Material on locating visible targets
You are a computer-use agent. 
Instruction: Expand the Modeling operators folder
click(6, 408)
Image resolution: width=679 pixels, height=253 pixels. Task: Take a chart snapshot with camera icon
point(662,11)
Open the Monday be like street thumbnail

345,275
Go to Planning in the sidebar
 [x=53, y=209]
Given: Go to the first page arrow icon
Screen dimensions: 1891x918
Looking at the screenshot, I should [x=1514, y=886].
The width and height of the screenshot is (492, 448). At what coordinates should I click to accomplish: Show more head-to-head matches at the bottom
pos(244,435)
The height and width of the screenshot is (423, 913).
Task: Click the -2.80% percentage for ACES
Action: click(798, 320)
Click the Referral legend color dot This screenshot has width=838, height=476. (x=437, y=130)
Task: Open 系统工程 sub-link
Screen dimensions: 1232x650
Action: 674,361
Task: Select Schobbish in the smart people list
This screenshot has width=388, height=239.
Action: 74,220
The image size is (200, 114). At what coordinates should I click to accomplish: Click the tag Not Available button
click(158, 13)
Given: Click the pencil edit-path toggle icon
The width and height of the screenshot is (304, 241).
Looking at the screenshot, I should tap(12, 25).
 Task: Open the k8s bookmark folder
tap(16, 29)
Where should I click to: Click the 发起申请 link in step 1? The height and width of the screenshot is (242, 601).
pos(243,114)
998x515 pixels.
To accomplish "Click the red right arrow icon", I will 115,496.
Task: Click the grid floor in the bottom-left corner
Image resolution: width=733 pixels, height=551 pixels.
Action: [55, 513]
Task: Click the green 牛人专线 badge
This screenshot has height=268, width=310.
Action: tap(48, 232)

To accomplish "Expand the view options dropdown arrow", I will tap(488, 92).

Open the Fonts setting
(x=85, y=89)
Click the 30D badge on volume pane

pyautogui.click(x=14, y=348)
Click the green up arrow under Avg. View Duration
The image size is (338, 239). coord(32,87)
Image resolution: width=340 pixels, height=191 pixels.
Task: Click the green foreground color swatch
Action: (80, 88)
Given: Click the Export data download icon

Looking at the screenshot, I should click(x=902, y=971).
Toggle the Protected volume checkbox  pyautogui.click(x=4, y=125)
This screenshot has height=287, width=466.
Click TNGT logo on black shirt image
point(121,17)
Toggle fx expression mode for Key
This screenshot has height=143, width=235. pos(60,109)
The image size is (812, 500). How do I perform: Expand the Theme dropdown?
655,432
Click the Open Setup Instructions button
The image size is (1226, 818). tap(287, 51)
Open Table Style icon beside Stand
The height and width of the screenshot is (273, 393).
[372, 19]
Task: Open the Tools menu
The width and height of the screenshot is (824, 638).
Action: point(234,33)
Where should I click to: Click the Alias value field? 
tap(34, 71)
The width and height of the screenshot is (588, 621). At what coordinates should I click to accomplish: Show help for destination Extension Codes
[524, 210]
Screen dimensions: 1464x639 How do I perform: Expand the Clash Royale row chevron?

▶ **YOUR OBJECTIVE**:
Copy out verbatim the lines of the material above, from the line containing "998x515 pixels." through the line containing "will tap(488, 92).", with both of those lines included.

▶ **WRITTEN ANSWER**:
998x515 pixels.
To accomplish "Click the red right arrow icon", I will 115,496.
Task: Click the grid floor in the bottom-left corner
Image resolution: width=733 pixels, height=551 pixels.
Action: [55, 513]
Task: Click the green 牛人专线 badge
This screenshot has height=268, width=310.
Action: tap(48, 232)

To accomplish "Expand the view options dropdown arrow", I will tap(488, 92).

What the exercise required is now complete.